A court in Kinshasa sentenced Pierre-Jacques Chalupa, 64, who was naturalised Congolese in 1999 and was the only white parliamentarian elected in 2006, to four years in prison for fraud and use of forged documents giving him DRC nationality. He has already served almost nine months and his trial ended in early August, his lawyer Jean-Marie Kabengela told AFP.
He said he had expected an acquittal as there was no reliable basis to the facts.
Chalupa was in born in Uvira, in Sud-Kivu in the east of the country, to a Greek mother and Portuguese father.
Both lived in DR Congo and he spent his boyhood in Kinshasa. After studying architecture in Brussels he went returned and made a career in publicity.

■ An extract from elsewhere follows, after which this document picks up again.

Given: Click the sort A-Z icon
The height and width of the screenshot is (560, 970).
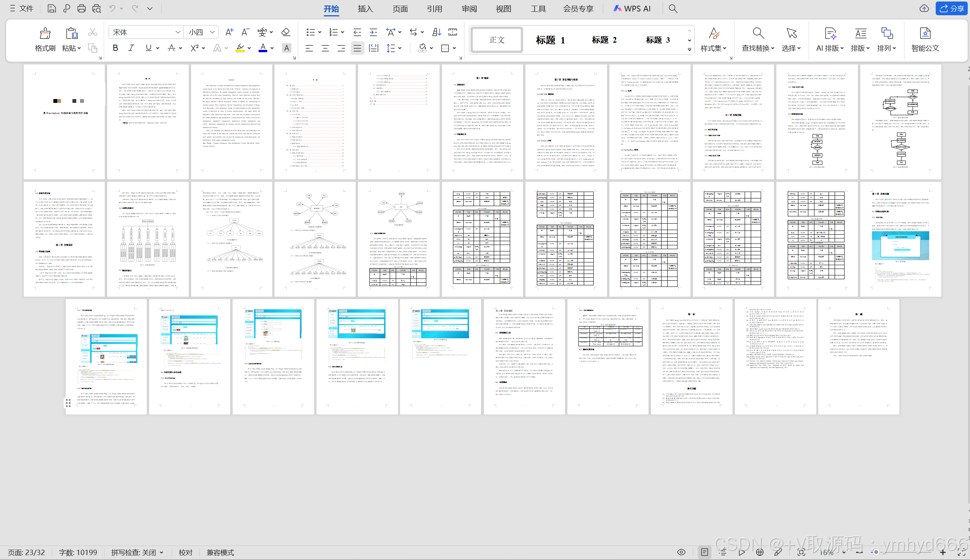Looking at the screenshot, I should coord(437,32).
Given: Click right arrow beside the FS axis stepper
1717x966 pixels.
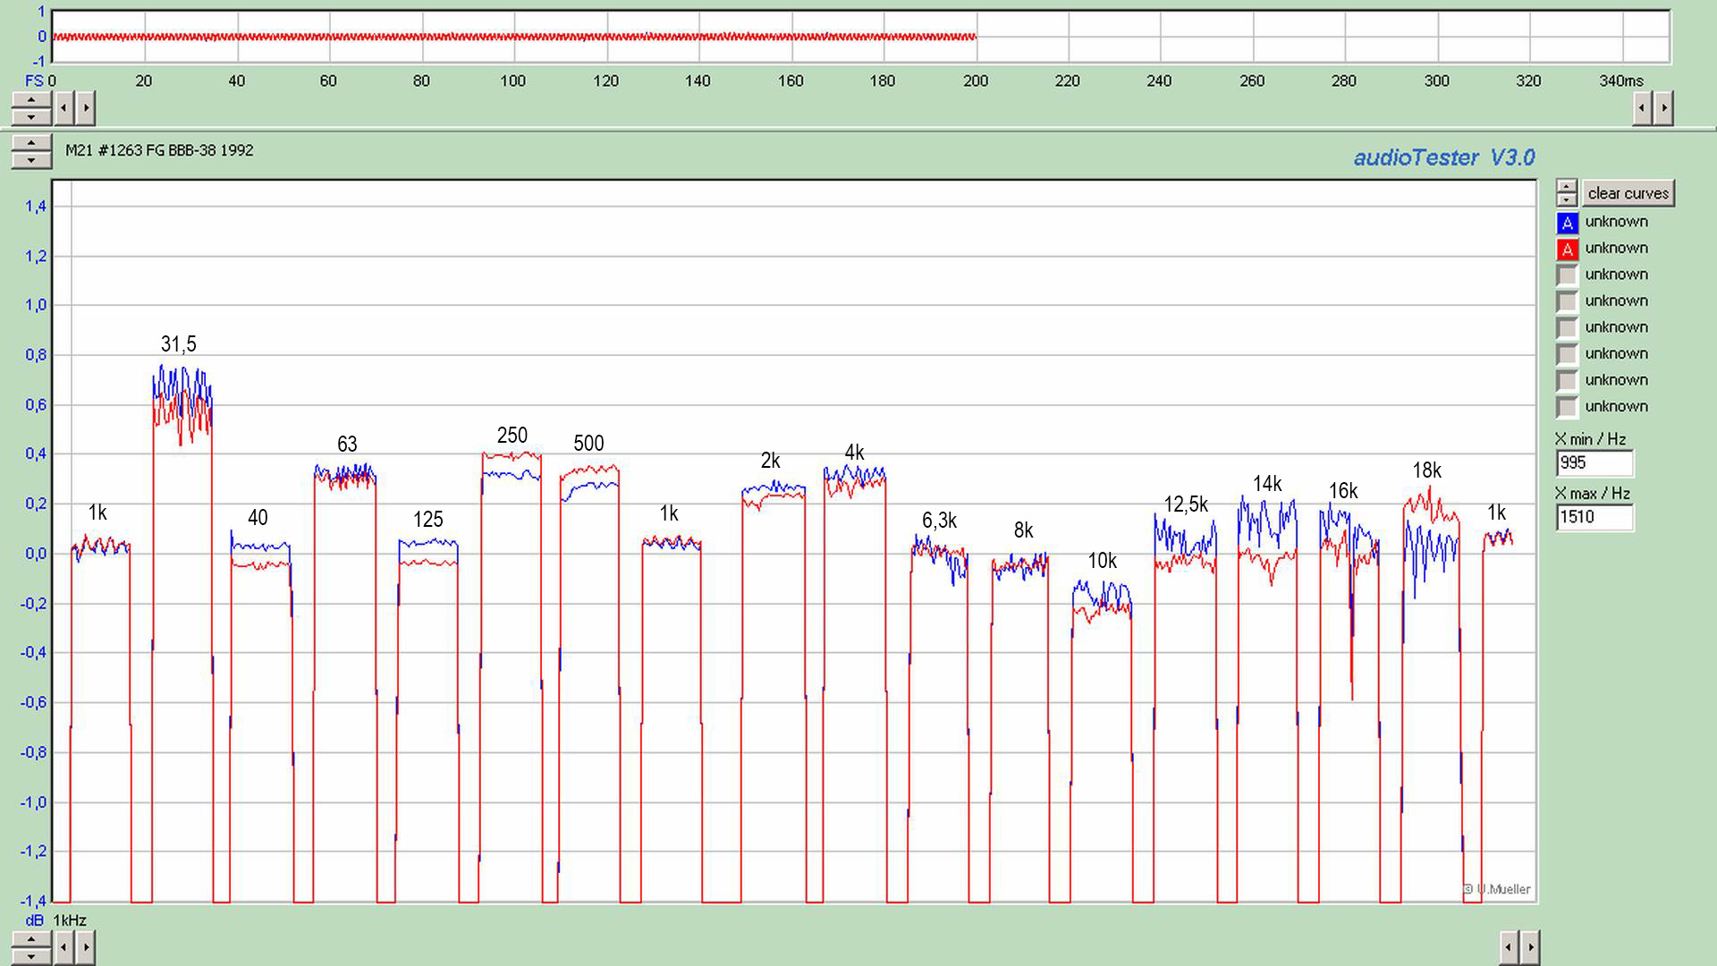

Chalupa did not stand again in 2011 but backed Etienne Tshisekedi, leader of the main opposition party, the Union for Democracy and Social Progress (UDPS), who rejected the outcome of the election and declared himself president.
Chaqlupa was jailed after the poll and accused of fraud in the use of documents to acquire DRC nationality, a voter’s card and a passport.
His lawyer said it was odd that a member of the public should be found guilty over documents delivered by the authorities when he was in no position to judge whether they were genuine or not.
“It is a heavy and unjustified sentence which can only be justified by his political position,” Kabengela said.
“It is a settling of political scores, we plan to appeal to the supreme court.”